The pants are masculine, yes, but slung low on Tautou’s narrow hips they look very comfortable—and, perhaps because Tautou is the tiniest, prettiest gamine in a nation known for its tiny, pretty gamines, they also look great.
But would these pants exist if Coco Chanel had not? Would the striped jerseys that hang in the window of a fishing-supply shop across the street seem so alluring? Would the global vocabulary for glamour be anywhere near what it is today?
Tautou is the star of Coco Before Chanel, which opens next month. The film deals with the generally sad and muddy years of the designer’s life, well before she lived in her very own suite at the Ritz. It starts with her unceremonious dumping at a gloomy orphanage run by moonfaced nuns in elaborate hats, and then winds through her years as a seamstress and half-assed showgirl, and then we watch as she becomes entangled in morally complicated relationships with a few wealthy men who facilitate her early career as a maker of hats. There was Étienne Balsan, who offered her a room in his incredibly grand house, and, later, Boy Capel, thought to have been a great love of Chanel’s, who handily provided the dough for her very first shop.
The choice of Tautou to play Chanel is not an immediately obvious one (even if she does star in the brand’s current ad campaign). She looks more like a doll than a doll, as if she were dreamed up by the French tourist board. Tautou is most famous in America for playing Amélie, a bighearted pixie who spends her time sprinkling adorable love dust around her arrondissement, but the actress fell hard for Coco. “I think she’s the most brilliant woman I have ever played,” she says. “Definitely the toughest, and very complex.”
Tautou has dabbled in Hollywood—she plays Agent Sophie Neveu in The Da Vinci Code—but her heart is very much in France, where she’s a major movie star. “If I go to Los Angeles, it is only for a few days, to do interviews at the Four Seasons Hotel,” she says, laughing. And then she goes home.
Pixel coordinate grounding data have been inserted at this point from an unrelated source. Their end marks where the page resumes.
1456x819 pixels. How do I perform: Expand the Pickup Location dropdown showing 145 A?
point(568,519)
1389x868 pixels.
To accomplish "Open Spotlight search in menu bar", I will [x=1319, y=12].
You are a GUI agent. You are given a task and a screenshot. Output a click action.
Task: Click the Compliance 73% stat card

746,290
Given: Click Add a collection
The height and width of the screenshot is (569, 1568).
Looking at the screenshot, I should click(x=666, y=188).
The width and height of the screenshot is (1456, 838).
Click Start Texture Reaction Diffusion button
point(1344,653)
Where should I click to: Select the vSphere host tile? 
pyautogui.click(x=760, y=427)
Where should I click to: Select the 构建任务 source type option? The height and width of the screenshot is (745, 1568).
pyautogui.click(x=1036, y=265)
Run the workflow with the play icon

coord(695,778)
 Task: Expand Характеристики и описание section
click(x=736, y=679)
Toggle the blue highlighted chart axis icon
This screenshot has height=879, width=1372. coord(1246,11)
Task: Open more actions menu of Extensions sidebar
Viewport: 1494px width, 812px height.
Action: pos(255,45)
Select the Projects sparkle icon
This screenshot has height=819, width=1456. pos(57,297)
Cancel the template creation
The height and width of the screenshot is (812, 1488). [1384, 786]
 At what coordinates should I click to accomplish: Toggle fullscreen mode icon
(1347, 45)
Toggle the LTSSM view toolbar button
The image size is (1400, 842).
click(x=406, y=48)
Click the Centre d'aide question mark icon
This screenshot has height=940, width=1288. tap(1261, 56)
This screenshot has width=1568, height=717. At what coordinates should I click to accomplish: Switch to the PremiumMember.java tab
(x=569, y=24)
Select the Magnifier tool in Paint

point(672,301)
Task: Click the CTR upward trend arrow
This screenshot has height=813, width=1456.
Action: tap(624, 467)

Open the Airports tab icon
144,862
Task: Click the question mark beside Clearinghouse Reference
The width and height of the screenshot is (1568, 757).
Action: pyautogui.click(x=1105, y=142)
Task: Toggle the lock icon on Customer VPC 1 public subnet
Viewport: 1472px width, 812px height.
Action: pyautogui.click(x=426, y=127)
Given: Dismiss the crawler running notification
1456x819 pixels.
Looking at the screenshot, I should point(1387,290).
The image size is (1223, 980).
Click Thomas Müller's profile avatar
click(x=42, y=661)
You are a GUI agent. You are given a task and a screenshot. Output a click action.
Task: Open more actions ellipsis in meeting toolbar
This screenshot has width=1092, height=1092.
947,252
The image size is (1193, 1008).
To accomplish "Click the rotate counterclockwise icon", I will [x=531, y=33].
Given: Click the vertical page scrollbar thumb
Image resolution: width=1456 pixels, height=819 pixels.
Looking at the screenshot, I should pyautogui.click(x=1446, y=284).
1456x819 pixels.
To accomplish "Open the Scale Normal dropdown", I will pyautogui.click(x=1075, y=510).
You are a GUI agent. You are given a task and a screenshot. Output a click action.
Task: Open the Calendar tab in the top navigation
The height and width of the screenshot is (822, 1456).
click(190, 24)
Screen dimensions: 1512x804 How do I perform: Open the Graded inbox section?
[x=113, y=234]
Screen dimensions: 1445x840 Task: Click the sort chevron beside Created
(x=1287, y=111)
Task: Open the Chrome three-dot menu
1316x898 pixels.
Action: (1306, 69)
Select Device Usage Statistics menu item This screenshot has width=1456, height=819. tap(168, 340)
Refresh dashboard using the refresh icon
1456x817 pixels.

When she wraps up in Sète, she plans to take a vacation (it is, after all, August), and then head to Paris, to look for something on the stage.
Chanel was not a kind or an adorable or a particularly well-loved woman. She was, to put it mildly, the anti-Amélie. And it sometimes seemed that her main objective in designing was to point out that anyone wearing the lavish, feathered fashions of the day was basically kind of dim. “She was very severe to women, to people in general,” Tautou says. “You could even say she was misogyne.”
The world had been tough to Chanel, and Chanel was tough right back. It was a lot of work being Coco, even more so in the overwrought and seriously constricting clothes of turn-of-the-century France. “They were like a little jail,” Tautou says, crossing her tiny legs up into her chair. “You don’t breathe; you can’t move. I think she wanted so much to have the same freedom as a man, and the only thing she could start with was the freedom of movement.” Her clothes offered that, although the film suggests that this was not a grand feminist gesture, as one might anticipate from one of the first women to establish her own eponymous Parisian house, but rather a personal vendetta for something like equality, as if the wearing of trousers and tweeds could somehow lessen the humiliation of her dependence on men.
Chanel’s relationship to France was complicated: She found the success she was desperate for, and with it financial independence, but then had an affair with a Nazi officer during the occupation of Paris, which, among other things, allowed her to stay ensconced at the Ritz in the middle of the city’s worst moment. After the war, she was reviled in France and went into self-imposed exile in Switzerland. She stopped designing for a while. When she returned to France in 1954, her clothes were better received by Americans than Parisians. The French spared her one punishment for so-called collaboratrices horizontales—head shaving—but they were still reluctant to forgive.